- _Problem_
Reproduce, without alteration, the entries running from the line containing "Click the Retrieve" to the line containing "Looking at the screenshot, I should pos(80,76).", including both of those lines.
• • • •
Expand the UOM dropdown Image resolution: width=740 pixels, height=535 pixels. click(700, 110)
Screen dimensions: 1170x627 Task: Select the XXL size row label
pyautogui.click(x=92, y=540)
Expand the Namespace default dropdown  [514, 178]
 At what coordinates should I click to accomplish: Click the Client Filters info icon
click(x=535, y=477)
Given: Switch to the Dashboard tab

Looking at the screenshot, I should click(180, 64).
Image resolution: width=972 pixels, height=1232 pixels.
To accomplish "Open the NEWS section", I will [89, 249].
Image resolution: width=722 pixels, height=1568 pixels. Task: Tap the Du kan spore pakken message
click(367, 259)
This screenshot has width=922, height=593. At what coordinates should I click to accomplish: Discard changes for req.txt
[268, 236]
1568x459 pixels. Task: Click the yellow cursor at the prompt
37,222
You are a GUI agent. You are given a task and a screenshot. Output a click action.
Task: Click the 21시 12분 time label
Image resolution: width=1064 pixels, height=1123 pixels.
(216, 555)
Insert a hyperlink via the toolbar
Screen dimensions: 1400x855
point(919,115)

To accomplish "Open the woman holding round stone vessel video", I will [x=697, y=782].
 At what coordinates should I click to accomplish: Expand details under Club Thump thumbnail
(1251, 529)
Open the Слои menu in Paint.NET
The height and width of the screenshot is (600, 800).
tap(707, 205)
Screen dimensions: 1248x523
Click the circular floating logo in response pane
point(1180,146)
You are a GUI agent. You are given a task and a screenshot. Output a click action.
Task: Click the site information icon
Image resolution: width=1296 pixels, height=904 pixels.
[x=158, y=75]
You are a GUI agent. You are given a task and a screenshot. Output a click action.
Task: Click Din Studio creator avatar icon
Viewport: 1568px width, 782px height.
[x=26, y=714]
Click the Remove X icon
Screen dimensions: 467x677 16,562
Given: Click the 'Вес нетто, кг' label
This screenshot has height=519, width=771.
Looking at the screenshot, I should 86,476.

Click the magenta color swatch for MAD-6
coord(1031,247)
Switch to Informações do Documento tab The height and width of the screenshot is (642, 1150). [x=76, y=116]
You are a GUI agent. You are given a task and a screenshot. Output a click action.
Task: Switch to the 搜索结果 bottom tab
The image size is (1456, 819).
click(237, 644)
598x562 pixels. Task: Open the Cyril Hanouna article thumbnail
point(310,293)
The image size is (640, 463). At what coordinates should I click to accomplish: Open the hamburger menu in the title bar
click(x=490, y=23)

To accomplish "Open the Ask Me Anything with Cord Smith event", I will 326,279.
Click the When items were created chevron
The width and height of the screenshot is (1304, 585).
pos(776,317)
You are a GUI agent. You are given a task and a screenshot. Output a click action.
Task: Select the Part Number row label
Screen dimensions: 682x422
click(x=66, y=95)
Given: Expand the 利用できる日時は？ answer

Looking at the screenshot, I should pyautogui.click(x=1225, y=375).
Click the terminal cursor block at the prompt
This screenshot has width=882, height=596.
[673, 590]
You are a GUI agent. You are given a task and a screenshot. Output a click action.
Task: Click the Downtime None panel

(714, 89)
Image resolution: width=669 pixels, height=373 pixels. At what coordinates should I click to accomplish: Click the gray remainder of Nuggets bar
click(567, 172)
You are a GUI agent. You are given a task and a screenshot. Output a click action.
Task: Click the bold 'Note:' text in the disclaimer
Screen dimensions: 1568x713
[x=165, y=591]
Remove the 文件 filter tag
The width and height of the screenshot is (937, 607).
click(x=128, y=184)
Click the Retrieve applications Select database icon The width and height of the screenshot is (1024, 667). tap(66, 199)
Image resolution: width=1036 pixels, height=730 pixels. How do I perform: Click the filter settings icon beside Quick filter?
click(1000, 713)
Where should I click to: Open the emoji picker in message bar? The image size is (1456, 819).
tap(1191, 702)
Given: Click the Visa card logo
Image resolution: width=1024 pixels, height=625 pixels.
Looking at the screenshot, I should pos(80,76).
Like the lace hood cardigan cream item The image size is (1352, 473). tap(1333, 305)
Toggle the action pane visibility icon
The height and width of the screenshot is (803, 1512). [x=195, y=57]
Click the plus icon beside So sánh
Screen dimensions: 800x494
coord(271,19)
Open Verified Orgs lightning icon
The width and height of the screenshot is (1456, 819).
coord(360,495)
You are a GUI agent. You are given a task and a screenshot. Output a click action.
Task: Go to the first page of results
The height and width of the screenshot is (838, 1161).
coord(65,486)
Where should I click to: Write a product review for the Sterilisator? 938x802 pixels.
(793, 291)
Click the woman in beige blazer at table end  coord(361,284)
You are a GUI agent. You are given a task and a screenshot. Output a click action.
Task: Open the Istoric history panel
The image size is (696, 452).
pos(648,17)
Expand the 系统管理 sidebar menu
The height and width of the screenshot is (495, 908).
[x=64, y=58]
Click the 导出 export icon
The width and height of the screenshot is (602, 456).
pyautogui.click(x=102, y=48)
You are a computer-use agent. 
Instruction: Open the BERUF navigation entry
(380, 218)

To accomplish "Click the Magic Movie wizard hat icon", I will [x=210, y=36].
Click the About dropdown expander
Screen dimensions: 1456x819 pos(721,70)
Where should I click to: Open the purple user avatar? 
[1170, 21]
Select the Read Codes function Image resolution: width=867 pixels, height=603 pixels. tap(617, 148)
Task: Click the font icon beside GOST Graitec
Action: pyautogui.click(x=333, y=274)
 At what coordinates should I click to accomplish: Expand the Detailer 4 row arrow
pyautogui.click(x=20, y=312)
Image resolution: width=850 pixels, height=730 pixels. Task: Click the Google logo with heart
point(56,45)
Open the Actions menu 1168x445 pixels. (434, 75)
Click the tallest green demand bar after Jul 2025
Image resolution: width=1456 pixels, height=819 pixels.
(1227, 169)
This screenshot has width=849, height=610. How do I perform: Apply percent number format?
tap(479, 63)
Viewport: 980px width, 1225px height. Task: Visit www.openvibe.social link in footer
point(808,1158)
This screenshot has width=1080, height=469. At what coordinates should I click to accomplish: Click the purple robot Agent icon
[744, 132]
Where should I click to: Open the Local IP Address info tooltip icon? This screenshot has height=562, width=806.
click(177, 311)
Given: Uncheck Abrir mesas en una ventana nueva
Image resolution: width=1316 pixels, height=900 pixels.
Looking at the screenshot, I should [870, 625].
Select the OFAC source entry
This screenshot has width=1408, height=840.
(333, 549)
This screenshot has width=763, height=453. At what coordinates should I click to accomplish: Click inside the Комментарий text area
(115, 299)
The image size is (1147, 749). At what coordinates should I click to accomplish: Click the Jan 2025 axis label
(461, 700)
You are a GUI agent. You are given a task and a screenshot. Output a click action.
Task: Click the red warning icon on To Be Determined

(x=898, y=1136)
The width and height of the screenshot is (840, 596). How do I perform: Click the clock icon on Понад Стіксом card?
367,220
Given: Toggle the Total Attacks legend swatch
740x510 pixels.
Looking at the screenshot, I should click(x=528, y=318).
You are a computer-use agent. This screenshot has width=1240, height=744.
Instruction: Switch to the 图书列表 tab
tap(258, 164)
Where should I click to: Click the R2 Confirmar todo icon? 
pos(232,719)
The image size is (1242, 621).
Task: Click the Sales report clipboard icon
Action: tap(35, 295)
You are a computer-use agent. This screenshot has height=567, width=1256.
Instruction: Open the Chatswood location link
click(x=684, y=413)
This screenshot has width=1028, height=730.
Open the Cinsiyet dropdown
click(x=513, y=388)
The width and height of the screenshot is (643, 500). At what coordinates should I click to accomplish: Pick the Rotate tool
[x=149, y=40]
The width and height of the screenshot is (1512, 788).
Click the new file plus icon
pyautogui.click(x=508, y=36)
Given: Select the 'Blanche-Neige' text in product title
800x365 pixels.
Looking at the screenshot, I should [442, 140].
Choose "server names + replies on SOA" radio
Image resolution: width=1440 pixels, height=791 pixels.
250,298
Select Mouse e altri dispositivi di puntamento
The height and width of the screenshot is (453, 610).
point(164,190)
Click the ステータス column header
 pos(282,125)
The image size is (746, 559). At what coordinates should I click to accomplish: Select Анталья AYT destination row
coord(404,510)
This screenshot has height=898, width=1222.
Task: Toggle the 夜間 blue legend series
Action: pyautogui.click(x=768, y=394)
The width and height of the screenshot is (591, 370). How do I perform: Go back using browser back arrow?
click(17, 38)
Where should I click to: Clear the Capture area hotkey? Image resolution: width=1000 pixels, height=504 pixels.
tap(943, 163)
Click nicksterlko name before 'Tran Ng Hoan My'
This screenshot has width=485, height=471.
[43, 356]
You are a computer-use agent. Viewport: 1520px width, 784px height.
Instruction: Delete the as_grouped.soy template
• • • •
- _Task solution_
Click the Retrieve applications Select database icon The width and height of the screenshot is (1024, 667). tap(66, 199)
Image resolution: width=1036 pixels, height=730 pixels. How do I perform: Click the filter settings icon beside Quick filter?
click(1000, 713)
Where should I click to: Open the emoji picker in message bar? The image size is (1456, 819).
tap(1191, 702)
Given: Click the Visa card logo
Image resolution: width=1024 pixels, height=625 pixels.
Looking at the screenshot, I should pos(80,76).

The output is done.